*** Opening Excerpted records ***
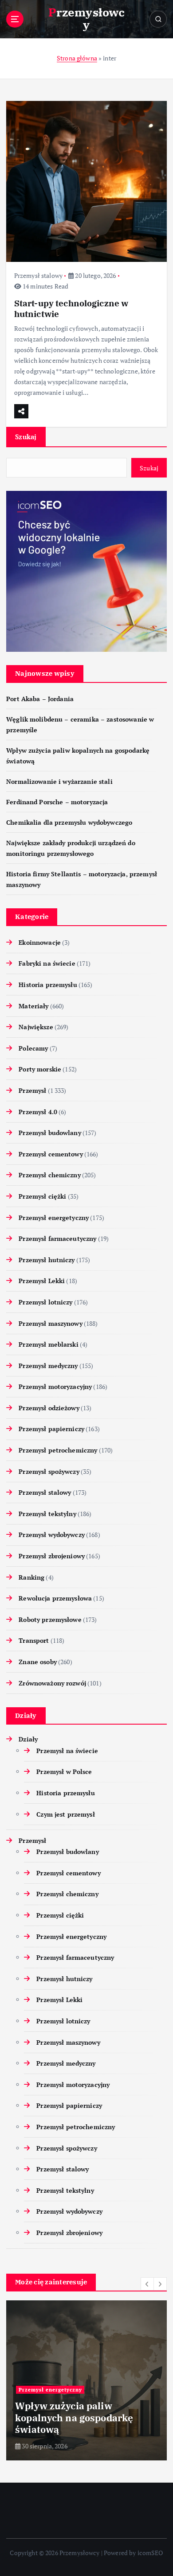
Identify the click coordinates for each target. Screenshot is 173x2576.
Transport (34, 1640)
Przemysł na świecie (67, 1750)
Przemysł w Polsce (64, 1771)
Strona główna (77, 58)
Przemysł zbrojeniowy (52, 1556)
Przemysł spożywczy (49, 1471)
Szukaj (26, 436)
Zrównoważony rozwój (52, 1683)
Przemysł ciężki (42, 1196)
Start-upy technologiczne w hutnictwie (71, 308)
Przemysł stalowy (38, 275)
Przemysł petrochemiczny (58, 1450)
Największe (36, 1027)
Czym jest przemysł (65, 1814)
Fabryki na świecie (47, 963)
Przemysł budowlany (50, 1132)
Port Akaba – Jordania (40, 698)
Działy (28, 1739)
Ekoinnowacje (40, 942)
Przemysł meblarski (49, 1344)
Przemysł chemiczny (50, 1175)
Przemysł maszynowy (51, 1323)
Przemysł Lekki (42, 1280)
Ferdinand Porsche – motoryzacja (57, 802)
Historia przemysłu (48, 984)
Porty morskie (40, 1069)
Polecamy (33, 1048)
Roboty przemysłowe (50, 1619)
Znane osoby (38, 1661)
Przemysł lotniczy (45, 1302)
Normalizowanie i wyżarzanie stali (59, 781)
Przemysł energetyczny (54, 1217)
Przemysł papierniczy (51, 1428)
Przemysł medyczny (48, 1365)
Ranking (31, 1577)
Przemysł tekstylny (47, 1513)
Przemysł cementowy (51, 1154)
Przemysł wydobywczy (52, 1534)
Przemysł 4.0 (38, 1111)
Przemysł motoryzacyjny (55, 1386)
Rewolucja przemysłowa (55, 1598)
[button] (147, 2284)
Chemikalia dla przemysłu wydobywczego (69, 822)
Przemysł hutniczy (47, 1260)
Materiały (33, 1006)
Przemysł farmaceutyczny (57, 1238)
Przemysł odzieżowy (49, 1408)
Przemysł (32, 1090)
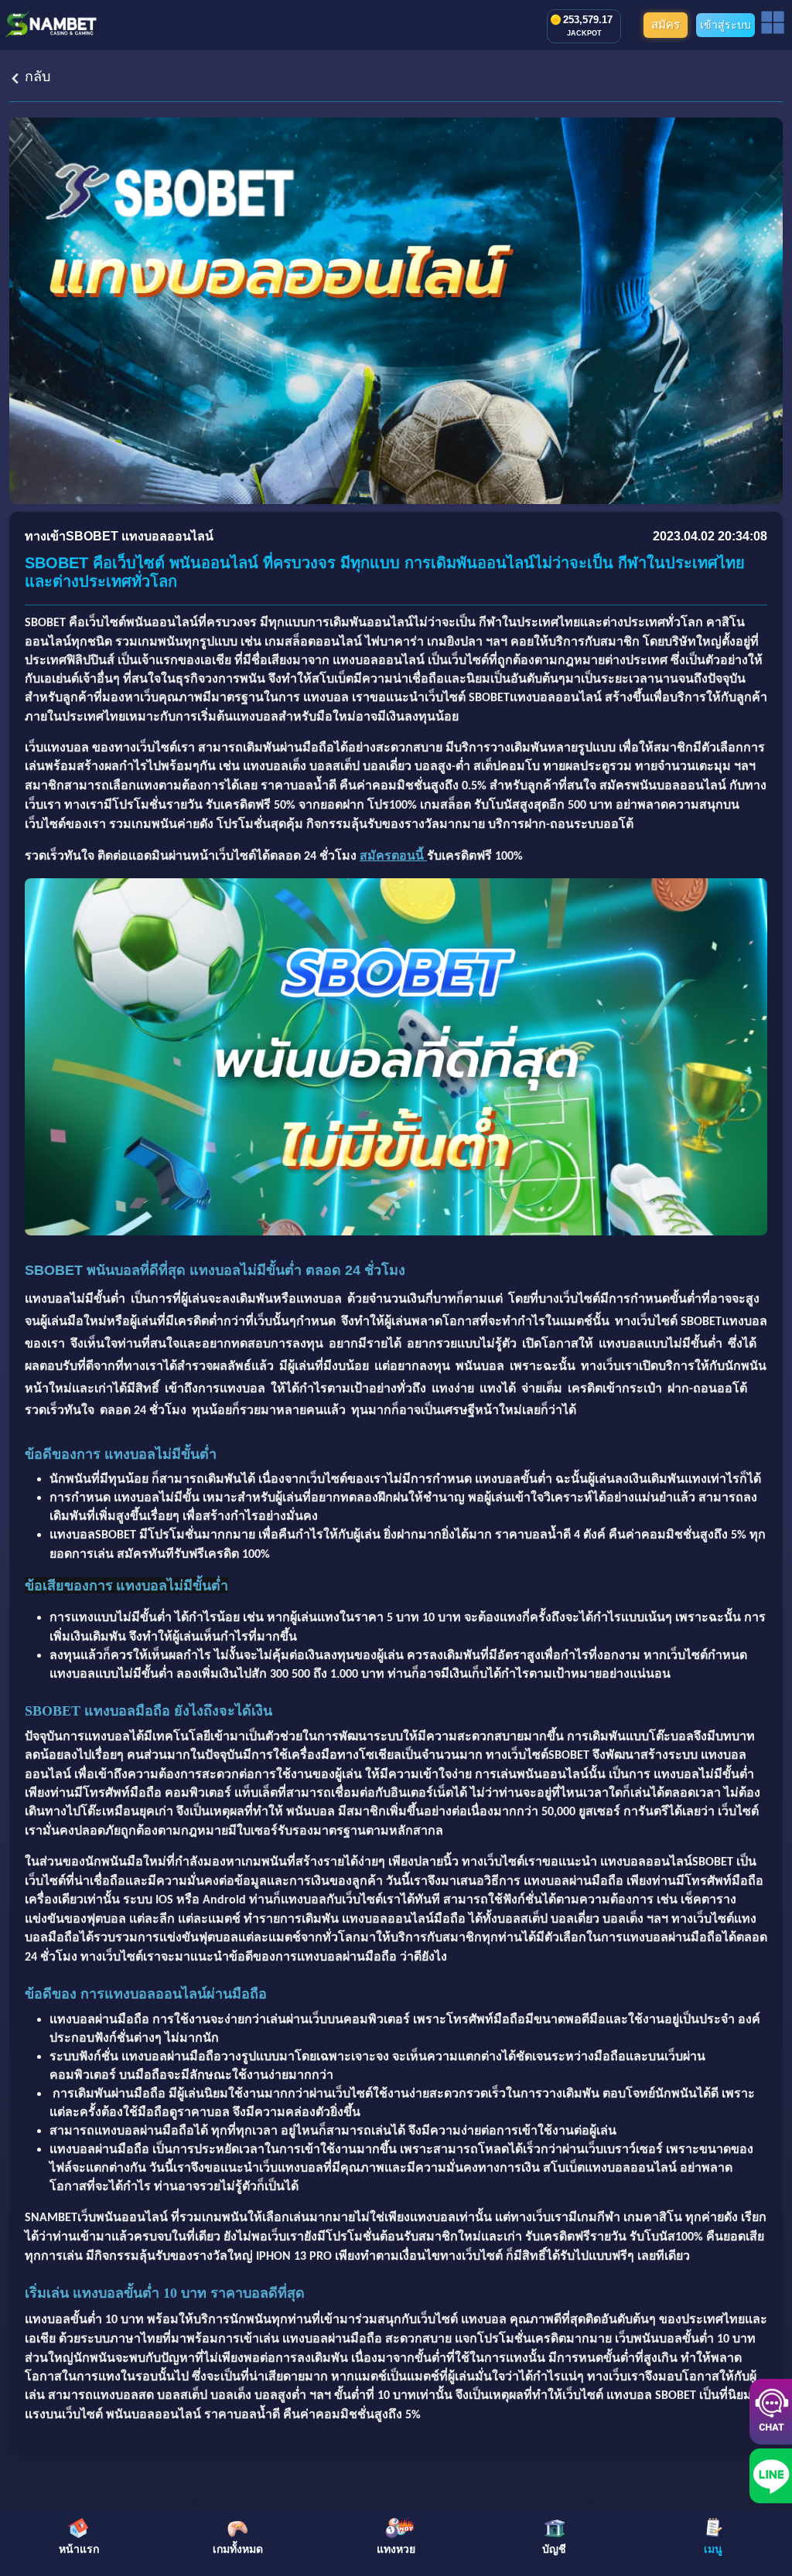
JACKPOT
*** Closing Excerpted records ***
Throughout the records above, find the lines in which the word "świecie" appears and return them.

Przemysł na świecie (67, 1750)
Fabryki na świecie (47, 963)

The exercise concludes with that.